* Provided passage
********************

1/ Hundreds of children separated from their parents are living inside cages in an old warehouse in south Texas while they wait to be turned over to shelters funded by the Department of Health and Human Services. The cages were described as the the type you'd see at a batting cage or a dog kennel. More than 1,100 people are being held inside the facility, which is divided into separate wings for unaccompanied children, solo adults, and mothers and fathers with children. (Associated Press / NBC News)

  • Ann Coulter called the children crying at the border after being separated from parents "child actors." Trump Jr., meanwhile, liked a Breitbart tweet that quoted Coulter, who said the separated children had been "coached" by liberals and "given scripts to read." (The Hill / Newsweek)

  • Audio from inside a U.S. Customs and Border Protection facility captures a Border Patrol agent joking above crying children: "Well, we have an orchestra here. What's missing is a conductor." (ProPublica)

2/ Lawmakers from both parties demanded that Trump stop his policy of separating children from their parents at the border. Republican lawmakers, Laura Bush, a conservative newspaper, and a former Trump adviser joined with Democrats in condemning the policy that has removed nearly 2,000 children from their parents over the last six weeks. Melania Trump, meanwhile, placed the blame on "both sides," saying that she "hates to see children separated from their families and hopes both sides of the aisle can finally come together." (New York Times)

  • New York Gov. Andrew Cuomo said he will not deploy National Guard troops from his state to the U.S.-Mexico border, citing the Trump administration's "zero tolerance" immigration policy as justification for the move. (The Hill)

  • Massachusetts Gov. Charlie Baker canceled the deployment of the state's National Guard troops to the border, "because the federal government's current actions are resulting in the inhumane treatment of children." (WGBH)

  • Colorado Gov. John Hickenlooper signed an executive order barring state resources from being used for the purpose of separating children from their families for violating federal immigration law. (ABC News)

  • All four living former first ladies condemn Trump's border policy. (NBC News)

********************

* Dataset
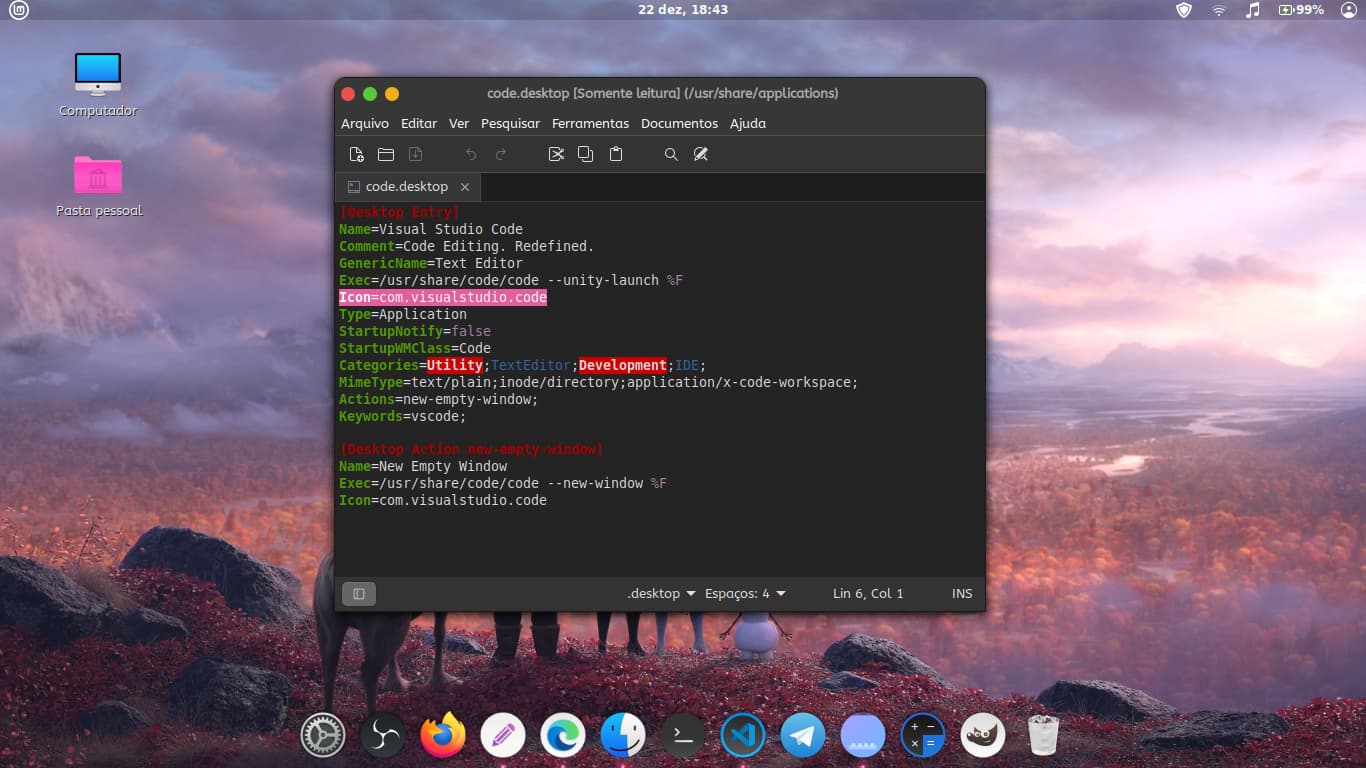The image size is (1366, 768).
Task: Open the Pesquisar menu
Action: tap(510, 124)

********************

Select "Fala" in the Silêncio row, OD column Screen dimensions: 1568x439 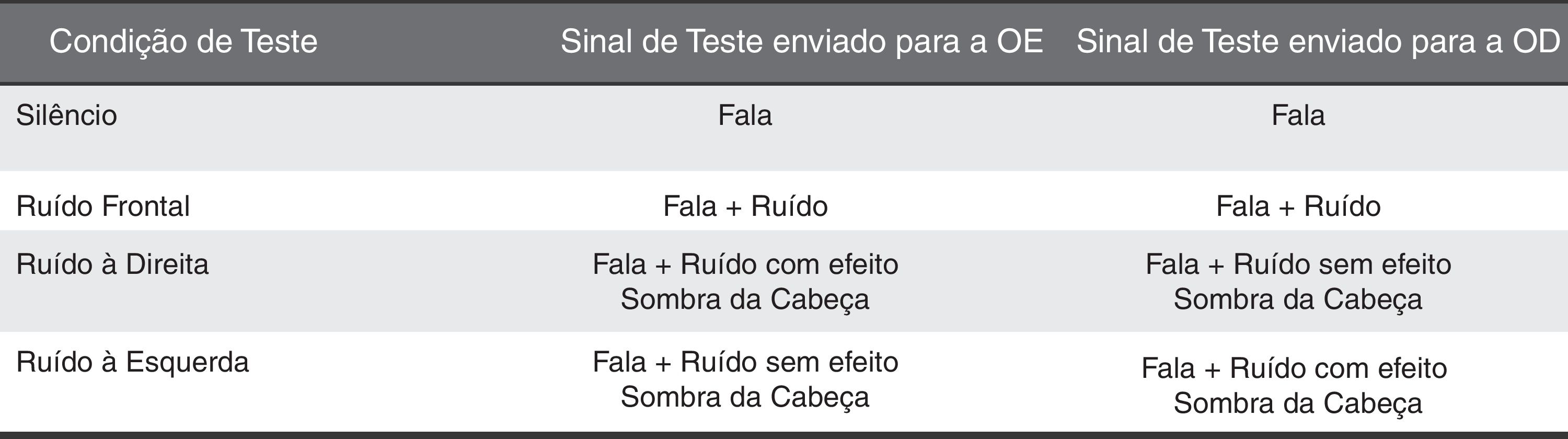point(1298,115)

********************

* Challenge 1
Name every governor mentioned in the news digest on border family separations, along with the state each one leads.
* Challenge 2
Write the next part of the news digest on border family separations, picking up after its final item.

* Output 1
Andrew Cuomo (New York), Charlie Baker (Massachusetts), John Hickenlooper (Colorado)

* Output 2
  • Jeb Bush called on Trump to end the "heartless policy" of separating parents and children who cross the U.S. border illegally, saying "children shouldn't be used as a negotiating tool." (Politico)

3/ The White House continued to falsely blame Democrats for the Trump administration's policy of separating migrant children from their families. The separations stem from Jeff Sessions' "zero-tolerance" policy announced last month. Via tweet, Trump blamed Democrats for being "weak and ineffective with Border Security and Crime" while urging them to agree to immigration legislation and to fund his border wall. Trump added that "the United States will not be a migrant camp… not on my watch." (Washington Post / New York Times / NBC News)

  • Department of Homeland Security Secretary Kirstjen Nielsen defended the Trump administration's immigration policy, saying "we will not apologize for the job we do or for the job law enforcement does for doing the job that the American people expect us to do." Nielsen added: "Illegal actions have and must have consequences. No more free passes, no more get out of jail free cards." (CNN)

4/ The United Nations' top human rights official called for the U.S. to immediately stop separating children from their families at the border. Zeid Ra'ad al-Hussein condemned the practice as "government-sanctioned child abuse," saying "the thought that any state would seek to deter parents by inflicting such abuse on children is unconscionable." Nikki Haley, U.S. ambassador to the U.N., called al-Hussein's statement hypocritical, saying that "neither the United Nations nor anyone else will dictate how the United States upholds its borders." (New York Times / The Hill)

5/ Trump warned that the U.S. must avoid Europe's immigration problems, falsely claiming that "crime in Germany is way up." The opposite, however, is true. Germany's crime rate has fallen to its lowest level since 1992. (New York Times / Vox)

6/ The Trump administration thought its zero-tolerance policy would deter immigrants from trying to enter the country illegally. Instead, internal Department of Homeland Security documents show a 5% uptick in the number of people caught crossing the border illegally since April, when Jeff Sessions' policy was announced. (CNN)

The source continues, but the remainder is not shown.